Beginning in late 2004, the Institute for the Study of Diplomacy established a bipartisan, multi-disciplinary Study Group made up of senior policy and intelligence officials, Congressional members and staff, private analysts and journalists who undertook a two-year study funded by the John D. and Catherine T. MacArthur Foundation to examine five instances of intelligence failures and "strategic surprise" from recent U.S. history.

The cases included:

  1. the fall of the Shah of Iran in l979;
  2. Al Qaeda terrorist attacks on U.S. embassies in East Africa in l998;
  3. the Soviet invasion of Afghanistan in l980;
  4. the decision to terminate relations with Afghanistan after the defeat of the Soviets by the U.S.-backed mujaheddin in l991; and
  5. the Asian financial crisis in 1996. (Please see below for links to meeting reports.)

The final report, "Discourse, Dissent and Strategic Surprise: Formulating U.S. Security Policy in an Age of Uncertainty," was published by ISD in January 2007.
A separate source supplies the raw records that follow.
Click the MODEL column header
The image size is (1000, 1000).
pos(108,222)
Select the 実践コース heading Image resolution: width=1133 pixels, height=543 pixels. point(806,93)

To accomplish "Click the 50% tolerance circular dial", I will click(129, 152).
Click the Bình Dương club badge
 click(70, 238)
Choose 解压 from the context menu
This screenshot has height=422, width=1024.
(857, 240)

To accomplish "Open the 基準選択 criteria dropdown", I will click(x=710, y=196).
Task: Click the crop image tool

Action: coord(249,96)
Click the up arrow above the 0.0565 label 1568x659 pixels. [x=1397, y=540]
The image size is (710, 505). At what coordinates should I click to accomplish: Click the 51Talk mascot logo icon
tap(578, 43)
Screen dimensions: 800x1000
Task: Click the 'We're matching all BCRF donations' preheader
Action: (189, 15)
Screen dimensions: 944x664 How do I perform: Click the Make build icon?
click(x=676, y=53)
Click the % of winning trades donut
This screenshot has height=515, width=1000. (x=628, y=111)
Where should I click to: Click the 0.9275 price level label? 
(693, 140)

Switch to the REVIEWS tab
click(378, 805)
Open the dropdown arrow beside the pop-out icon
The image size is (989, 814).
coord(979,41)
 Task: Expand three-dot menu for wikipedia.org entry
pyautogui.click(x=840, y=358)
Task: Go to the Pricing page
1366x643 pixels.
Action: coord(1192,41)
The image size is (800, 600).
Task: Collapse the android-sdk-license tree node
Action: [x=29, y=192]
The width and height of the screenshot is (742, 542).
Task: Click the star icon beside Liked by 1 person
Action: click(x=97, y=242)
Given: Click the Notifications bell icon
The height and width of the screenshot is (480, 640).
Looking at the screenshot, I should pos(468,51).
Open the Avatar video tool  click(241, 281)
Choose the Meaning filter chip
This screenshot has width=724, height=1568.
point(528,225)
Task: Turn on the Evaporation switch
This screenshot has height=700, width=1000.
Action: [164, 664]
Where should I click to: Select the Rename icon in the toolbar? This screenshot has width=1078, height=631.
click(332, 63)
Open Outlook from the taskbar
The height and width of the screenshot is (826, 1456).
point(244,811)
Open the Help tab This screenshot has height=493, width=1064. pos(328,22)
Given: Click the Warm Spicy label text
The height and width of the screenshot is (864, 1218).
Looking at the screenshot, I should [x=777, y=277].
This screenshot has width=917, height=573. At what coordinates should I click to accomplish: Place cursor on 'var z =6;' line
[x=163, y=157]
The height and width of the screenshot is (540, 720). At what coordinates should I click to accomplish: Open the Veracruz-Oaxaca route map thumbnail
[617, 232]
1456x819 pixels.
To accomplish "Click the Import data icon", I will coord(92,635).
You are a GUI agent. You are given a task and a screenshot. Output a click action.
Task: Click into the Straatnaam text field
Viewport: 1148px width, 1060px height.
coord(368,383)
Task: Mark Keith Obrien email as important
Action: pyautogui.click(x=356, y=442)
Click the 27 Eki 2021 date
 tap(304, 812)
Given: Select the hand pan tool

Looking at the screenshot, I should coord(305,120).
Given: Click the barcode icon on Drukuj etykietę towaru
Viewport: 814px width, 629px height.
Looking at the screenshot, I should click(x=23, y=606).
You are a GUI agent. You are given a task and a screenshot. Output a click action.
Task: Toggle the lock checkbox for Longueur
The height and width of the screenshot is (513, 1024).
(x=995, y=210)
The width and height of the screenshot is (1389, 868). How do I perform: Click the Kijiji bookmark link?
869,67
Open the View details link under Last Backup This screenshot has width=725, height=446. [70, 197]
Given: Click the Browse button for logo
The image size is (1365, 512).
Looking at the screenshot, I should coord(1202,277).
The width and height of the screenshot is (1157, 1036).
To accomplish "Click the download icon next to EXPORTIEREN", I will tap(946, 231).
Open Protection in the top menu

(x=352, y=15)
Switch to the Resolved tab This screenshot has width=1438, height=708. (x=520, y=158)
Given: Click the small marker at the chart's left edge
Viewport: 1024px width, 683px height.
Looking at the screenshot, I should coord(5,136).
The Study Group's principal finding is that "strategic surprises," commonly thought to result from flawed or inadequate intelligence, were far more often about a failure of Washington policymakers to adapt favored strategies in the face of shifting international conditions. This proved to be true even when there was compelling evidence that the existing strategy was flawed or failing. The failure to plan for or even consider seriously the implications of new or emerging threats seems often to arise from a systemic tendency to ignore or marginalize warning information that does not conform to leaders' preconceptions about the security challenges they face or the policies they endorse. The reluctance to consider new or unfamiliar information which is not consistent with widely held assumptions proved to be far more influential in situations of strategic surprise than missing or faulty intelligence.